Last October, India Landry, a black 17-year-old student, was expelled from Windfern High School in Houston when Principal Martha Strother discovered that Landry refused to stand during the Pledge of Allegiance. Now, almost a year later, Landry is months into a lawsuit with Cypress-Fairbanks Independent School District, arguing that Texas state law protects her right to abstain from standing during the pledge. However, state officials are now attempting to argue against the lawsuit, saying that students should be required to stand.
According to Buzzfeed News, students in Texas can stay seated during the pledge so long as they have permission from their parents. Randall Kallinen, Landry’s attorney, noted that Landry’s mother, Kizzy Landry had voiced her support of her daughter’s decision.
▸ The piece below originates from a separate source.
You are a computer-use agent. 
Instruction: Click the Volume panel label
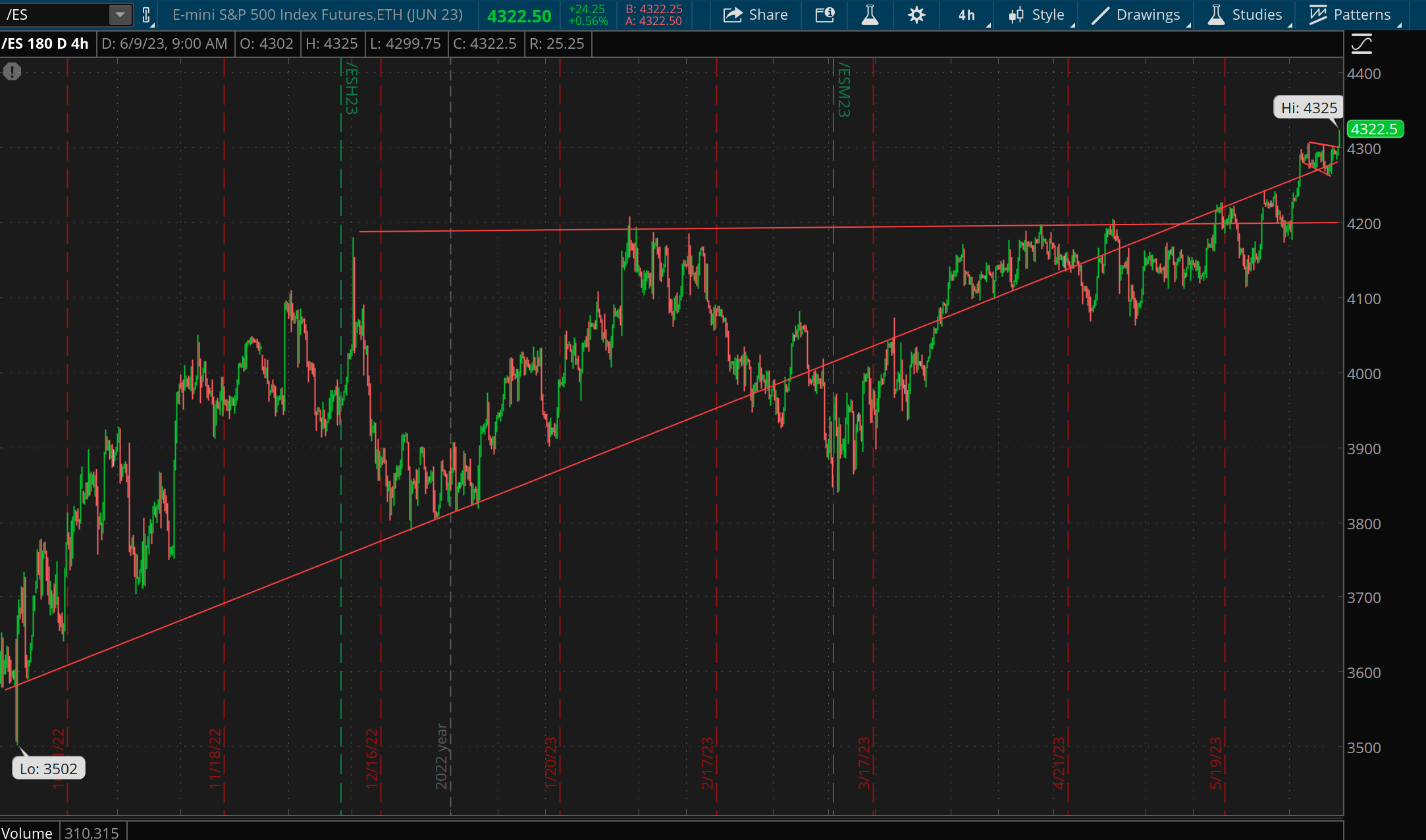[x=27, y=832]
However, earlier this week, Texas Attorney General Ken Paxton filed a brief on behalf of the state at the U.S. District Court for the Southern District of Texas, hoping to have the opportunity to argue in favor of Principal Strother’s decision.
“Requiring the pledge to be recited at the start of every school day has the laudable result of fostering respect for our flag and a patriotic love of our country,” Paxton said in a statement. “This case is about providing for the saying of the pledge of allegiance while respecting the parental right to direct the education of children.”
However, Kallinen notes that Paxton’s motivations appear to be purely political, as he is a Republican who is up for reelection in November.
“It’s election time,” said Kallinen. “This is to further their Republican values.”
When speaking with local news outlets, Landry explained that she refused to stand during the pledge as a protest, similar to what Colin Kaepernick and other players did in the NFL last season.
“I don’t think that the flag is what it says it’s for, for liberty and justice and all that,” Landry told KHOU. “It’s not obviously what’s going on in America today … I wouldn’t stand because it goes against everything I believe in.”